Chancen für Schulabbrecher

Nicht jeder Eingeschulte kann nach neun Jahren Schulpflicht eine fundierte
Ausbildung vorweisen. In Linz gibt es für Schulabbrecher eine zweite Chance.

Michael Möseneder

Linz - "Ich bin vorher in die HBLA gegangen, aber irgendwie war es das nicht
mehr. Seit 4. Februar bin ich jetzt hier." "Hier" ist für die 16-jährige
Sabine ein österreichweit einmaliges Projekt für Schul- und Lehrabbrecher in
Linz. "Factory - Die Produktionsschule" nennt sich die nach dänischem
Vorbild entstandene Einrichtung, die seit Jänner 2001 besteht.

Gedacht ist die Initiative für Jugendliche zwischen 15 und 20 Jahren ohne
abgeschlossene Ausbildung. Kommen sie zur Factory, werden sie mit fixem
Stundenplan einer von sechs Werkstätten zugeteilt, deren Spektrum von
Holzverarbeitung über Schmuckherstellung bis zu Webdesign reicht.

"Wobei es keine spezifische Berufsausbildung ist, uns geht es mehr um den
kreativen Zugang. Ziel ist es, das Selbstvertrauen und das
Durchhaltevermögen der Jugendlichen zu stärken", erklärt Bonnie Schepe, die
Leiterin. Nach der Bestimmung der Fähigkeiten wird versucht, die Teilnehmer
in Praktika unterzubringen, die vom Arbeitsmarktservice finanziert werden.
Ergibt sich daraus keine Anstellung oder Lehre, kann man zurück in die
Factory kommen - für maximal ein Jahr.

132 Teilnehmer kamen seit Jänner 2001, 48 sind derzeit in den Werkstätten
beschäftigt, 73 Jugendliche (86 Prozent) konnten vermittelt werden. Wie
dauerhaft diese Beschäftigungen sind, muss noch evaluiert werden.

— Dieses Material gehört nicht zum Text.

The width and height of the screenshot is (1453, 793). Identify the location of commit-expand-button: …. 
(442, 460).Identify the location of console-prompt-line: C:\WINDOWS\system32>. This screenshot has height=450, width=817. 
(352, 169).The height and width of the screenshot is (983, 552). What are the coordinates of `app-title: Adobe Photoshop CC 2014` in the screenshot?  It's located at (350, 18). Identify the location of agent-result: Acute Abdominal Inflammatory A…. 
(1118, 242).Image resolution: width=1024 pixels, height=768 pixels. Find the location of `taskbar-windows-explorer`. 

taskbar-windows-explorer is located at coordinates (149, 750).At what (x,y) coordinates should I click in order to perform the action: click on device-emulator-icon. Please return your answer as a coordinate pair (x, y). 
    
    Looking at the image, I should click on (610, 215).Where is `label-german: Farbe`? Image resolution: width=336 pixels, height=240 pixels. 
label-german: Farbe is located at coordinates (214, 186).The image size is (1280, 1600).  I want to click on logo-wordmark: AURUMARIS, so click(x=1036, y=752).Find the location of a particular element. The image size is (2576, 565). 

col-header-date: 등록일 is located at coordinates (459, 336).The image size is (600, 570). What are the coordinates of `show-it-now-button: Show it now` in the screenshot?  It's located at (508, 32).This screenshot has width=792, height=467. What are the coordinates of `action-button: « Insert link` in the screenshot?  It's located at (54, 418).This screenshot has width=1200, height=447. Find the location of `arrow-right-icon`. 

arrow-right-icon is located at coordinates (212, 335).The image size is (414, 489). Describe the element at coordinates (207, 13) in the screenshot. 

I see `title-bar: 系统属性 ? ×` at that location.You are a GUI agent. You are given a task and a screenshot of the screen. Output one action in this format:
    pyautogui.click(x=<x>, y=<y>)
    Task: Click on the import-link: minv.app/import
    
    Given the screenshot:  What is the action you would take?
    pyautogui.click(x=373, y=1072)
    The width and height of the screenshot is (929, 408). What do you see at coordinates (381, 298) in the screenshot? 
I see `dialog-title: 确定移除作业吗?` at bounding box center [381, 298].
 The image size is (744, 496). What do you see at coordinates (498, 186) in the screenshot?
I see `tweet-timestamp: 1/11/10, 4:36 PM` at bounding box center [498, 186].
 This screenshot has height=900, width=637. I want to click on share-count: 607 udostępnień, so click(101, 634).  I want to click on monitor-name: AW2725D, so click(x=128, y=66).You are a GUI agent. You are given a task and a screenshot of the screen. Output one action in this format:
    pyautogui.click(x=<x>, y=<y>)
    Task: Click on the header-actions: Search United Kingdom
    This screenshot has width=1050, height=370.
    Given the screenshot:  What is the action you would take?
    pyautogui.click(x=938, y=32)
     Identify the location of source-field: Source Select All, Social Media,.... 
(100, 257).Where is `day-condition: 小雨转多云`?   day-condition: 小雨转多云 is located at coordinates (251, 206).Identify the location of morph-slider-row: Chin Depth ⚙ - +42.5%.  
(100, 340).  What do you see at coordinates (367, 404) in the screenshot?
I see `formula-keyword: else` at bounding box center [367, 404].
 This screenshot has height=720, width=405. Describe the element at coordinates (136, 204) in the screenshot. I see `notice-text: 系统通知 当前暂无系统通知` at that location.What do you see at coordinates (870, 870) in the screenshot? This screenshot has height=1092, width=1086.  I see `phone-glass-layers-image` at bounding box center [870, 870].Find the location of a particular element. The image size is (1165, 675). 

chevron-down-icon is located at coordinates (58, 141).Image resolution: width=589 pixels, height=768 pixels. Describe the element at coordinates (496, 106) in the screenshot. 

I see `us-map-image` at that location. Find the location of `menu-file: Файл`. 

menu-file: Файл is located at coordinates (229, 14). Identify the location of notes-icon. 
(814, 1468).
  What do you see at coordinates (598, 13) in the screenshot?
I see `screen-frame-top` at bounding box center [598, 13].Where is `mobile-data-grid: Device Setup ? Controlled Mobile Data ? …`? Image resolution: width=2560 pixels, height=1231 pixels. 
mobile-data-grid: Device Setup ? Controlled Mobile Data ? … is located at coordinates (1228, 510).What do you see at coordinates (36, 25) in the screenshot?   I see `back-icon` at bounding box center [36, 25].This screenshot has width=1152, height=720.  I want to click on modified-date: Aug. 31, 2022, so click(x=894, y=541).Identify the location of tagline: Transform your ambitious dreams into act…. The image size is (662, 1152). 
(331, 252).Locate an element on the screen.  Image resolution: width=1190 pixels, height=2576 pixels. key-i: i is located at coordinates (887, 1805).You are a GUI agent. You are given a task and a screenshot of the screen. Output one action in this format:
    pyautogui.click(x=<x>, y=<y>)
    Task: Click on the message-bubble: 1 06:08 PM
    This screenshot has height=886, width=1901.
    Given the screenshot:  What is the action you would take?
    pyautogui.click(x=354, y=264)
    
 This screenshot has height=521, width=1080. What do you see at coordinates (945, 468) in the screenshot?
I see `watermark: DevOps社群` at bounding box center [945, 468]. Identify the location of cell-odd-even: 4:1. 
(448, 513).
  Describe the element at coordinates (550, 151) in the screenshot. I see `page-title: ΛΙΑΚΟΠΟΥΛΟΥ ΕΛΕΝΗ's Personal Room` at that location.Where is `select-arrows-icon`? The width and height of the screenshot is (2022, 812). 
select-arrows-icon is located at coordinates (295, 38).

Der "Verein für Sozialprävention und Gemeinwesenarbeit", der die Factory
betreibt, bietet mit "learn" ein weiteres Projekt für Schulabrecher an.
Jugendliche sowie Frauen jedes Alters können hier den Hauptschulabschluss
nachholen. In Einzelunterricht und Kleingruppen wird bei freier
Zeiteinteilung gebüffelt. Mit recht beachtlichem Erfolg: Von Jänner bis Juni
wurden 42 Externistenprüfungen abgelegt - mit einem Notenschnit von 1,48.